Entre forêt et étangs

Dans les prairies humides les grues cendrées déploient leurs chorégraphies

Le soir les ramène à la plage étroite où elles vont dormir.

Alternance de jours givrés, gris et de rares moments ensolleillés

Lumières

Les jours rallongent à peine

les nuages défilent et la pluie inonde les  prés et les champs

 le soleil est rare, la lumière précieuse.

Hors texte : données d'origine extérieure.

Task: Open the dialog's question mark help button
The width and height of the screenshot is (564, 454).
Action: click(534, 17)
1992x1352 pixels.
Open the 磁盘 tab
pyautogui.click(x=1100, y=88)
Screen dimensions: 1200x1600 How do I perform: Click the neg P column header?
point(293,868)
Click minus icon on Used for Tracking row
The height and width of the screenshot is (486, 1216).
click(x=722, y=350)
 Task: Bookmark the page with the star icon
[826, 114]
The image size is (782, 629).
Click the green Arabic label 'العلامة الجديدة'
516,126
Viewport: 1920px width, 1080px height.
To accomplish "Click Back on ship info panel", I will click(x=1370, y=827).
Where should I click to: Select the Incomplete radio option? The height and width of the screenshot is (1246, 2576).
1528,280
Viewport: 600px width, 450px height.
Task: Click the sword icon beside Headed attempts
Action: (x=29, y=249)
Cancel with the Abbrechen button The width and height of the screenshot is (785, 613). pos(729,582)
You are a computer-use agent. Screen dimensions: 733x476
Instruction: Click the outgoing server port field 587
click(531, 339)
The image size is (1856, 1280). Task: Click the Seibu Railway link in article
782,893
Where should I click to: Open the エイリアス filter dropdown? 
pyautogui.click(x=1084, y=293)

Et déjà les premières floraisons de noisetiers

Retour sur 2021

52 semaines, 56 images

Une année sur les sentiers et les chemins

Avec leurs hôtes connus ou espérés.

Des rencontres qui ponctuent le passage du temps

Un cycle qui recommence avec la promesse de retrouvailles

Et de surprises aussi

Décembre

Peu de soleil et lumière rare

Renards et chevreuils craintifs et méfiants, chassés trop souvent

Oiseaux farouches

Jours courts, longues attentes

C’est décembre

De la plaine à l’étang

Saison grise et vent froid

Visiteurs du Nord sur les étangs

Harles, aigrettes et hérons sur l’eau

Sarcelles sur les vasières

Tous cherchent le calme pour se nourrir.

Les chevreuils se regroupent dans les prés

des buses se disputent des restes

Lumière du soir

Journées grises et humides,

Une trouée dans les nuages

Et l’étang comme un miroir

Où les oiseaux trouvent refuge

Le vent d’ouest étire et tord les nuages

Le soleil se glisse sous la couverture juste avant de passer sous l’horizon

Le ciel s’embrase, puis doucement s’éteint.

Sauvages et fragiles

Dehors tôt le matin, parfois tard le soir

 j’ai surpris quelquefois un oiseau coloré,

 été surpris par la fuite bruyante d’un sanglier,

 le bruissement des ailes des grues qui me survolent,

leurs appels sonores dans les champs.

Dans la pâture un renard chasse les mulots.

 Il se rapproche, passe devant moi.

Magnifique

Deux jours plus tard et plus loin, j’attends un autre renard.

 Il ne viendra plus, il est mort sur le sentier.

 Un tir stupide et inutile.

Gris d’automne

Souvent indiscernables, des silhouettes se précisent quand la brume s’effiloche.

Dans la forêt, l’écureuil roux caché par les dernières feuilles

Sur l’étang où les grèbes se transforment en foulques ou colverts

Sur les prés les grues s’éloignent et disparaissent.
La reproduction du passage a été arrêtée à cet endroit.